*Exercise task:*
Substitute "square bracket" for "curly brace" in the records from the line with "Image resolution: width=1021" to the line with "Action: click(x=800, y=278)", keeping everything else the same. Return only those lines.

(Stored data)
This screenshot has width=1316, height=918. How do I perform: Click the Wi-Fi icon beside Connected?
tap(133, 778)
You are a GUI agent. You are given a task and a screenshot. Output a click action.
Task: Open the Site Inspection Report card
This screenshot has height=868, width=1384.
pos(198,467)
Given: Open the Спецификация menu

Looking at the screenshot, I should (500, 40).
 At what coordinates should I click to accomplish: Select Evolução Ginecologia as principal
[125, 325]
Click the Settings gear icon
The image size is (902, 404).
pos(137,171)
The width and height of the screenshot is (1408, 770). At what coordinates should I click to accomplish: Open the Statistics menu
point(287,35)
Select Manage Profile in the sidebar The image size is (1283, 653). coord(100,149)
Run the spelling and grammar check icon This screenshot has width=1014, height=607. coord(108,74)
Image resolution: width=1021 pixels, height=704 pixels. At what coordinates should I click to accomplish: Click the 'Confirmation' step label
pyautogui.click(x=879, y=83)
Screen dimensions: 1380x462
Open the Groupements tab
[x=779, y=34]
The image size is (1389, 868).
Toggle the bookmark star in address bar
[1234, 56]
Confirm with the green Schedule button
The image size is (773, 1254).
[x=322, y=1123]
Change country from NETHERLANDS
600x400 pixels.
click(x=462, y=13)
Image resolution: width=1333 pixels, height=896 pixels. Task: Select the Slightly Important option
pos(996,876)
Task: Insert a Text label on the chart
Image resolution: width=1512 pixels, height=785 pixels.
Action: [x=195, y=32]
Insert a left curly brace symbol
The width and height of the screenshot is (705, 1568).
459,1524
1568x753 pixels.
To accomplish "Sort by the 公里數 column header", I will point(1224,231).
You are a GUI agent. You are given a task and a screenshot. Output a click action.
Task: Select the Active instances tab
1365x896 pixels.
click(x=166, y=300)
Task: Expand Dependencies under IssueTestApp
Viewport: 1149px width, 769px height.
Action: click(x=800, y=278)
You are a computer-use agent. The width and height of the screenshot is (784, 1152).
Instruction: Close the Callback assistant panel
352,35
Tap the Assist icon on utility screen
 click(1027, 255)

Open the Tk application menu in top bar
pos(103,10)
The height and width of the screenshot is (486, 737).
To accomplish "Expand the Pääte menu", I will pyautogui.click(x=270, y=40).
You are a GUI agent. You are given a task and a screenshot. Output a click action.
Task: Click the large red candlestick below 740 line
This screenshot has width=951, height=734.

*Answer to this exercise:*
Image resolution: width=1021 pixels, height=704 pixels. At what coordinates should I click to accomplish: Click the 'Confirmation' step label
pyautogui.click(x=879, y=83)
Screen dimensions: 1380x462
Open the Groupements tab
[x=779, y=34]
The image size is (1389, 868).
Toggle the bookmark star in address bar
[1234, 56]
Confirm with the green Schedule button
The image size is (773, 1254).
[x=322, y=1123]
Change country from NETHERLANDS
600x400 pixels.
click(x=462, y=13)
Image resolution: width=1333 pixels, height=896 pixels. Task: Select the Slightly Important option
pos(996,876)
Task: Insert a Text label on the chart
Image resolution: width=1512 pixels, height=785 pixels.
Action: [x=195, y=32]
Insert a left square bracket symbol
The width and height of the screenshot is (705, 1568).
459,1524
1568x753 pixels.
To accomplish "Sort by the 公里數 column header", I will point(1224,231).
You are a GUI agent. You are given a task and a screenshot. Output a click action.
Task: Select the Active instances tab
1365x896 pixels.
click(x=166, y=300)
Task: Expand Dependencies under IssueTestApp
Viewport: 1149px width, 769px height.
Action: click(x=800, y=278)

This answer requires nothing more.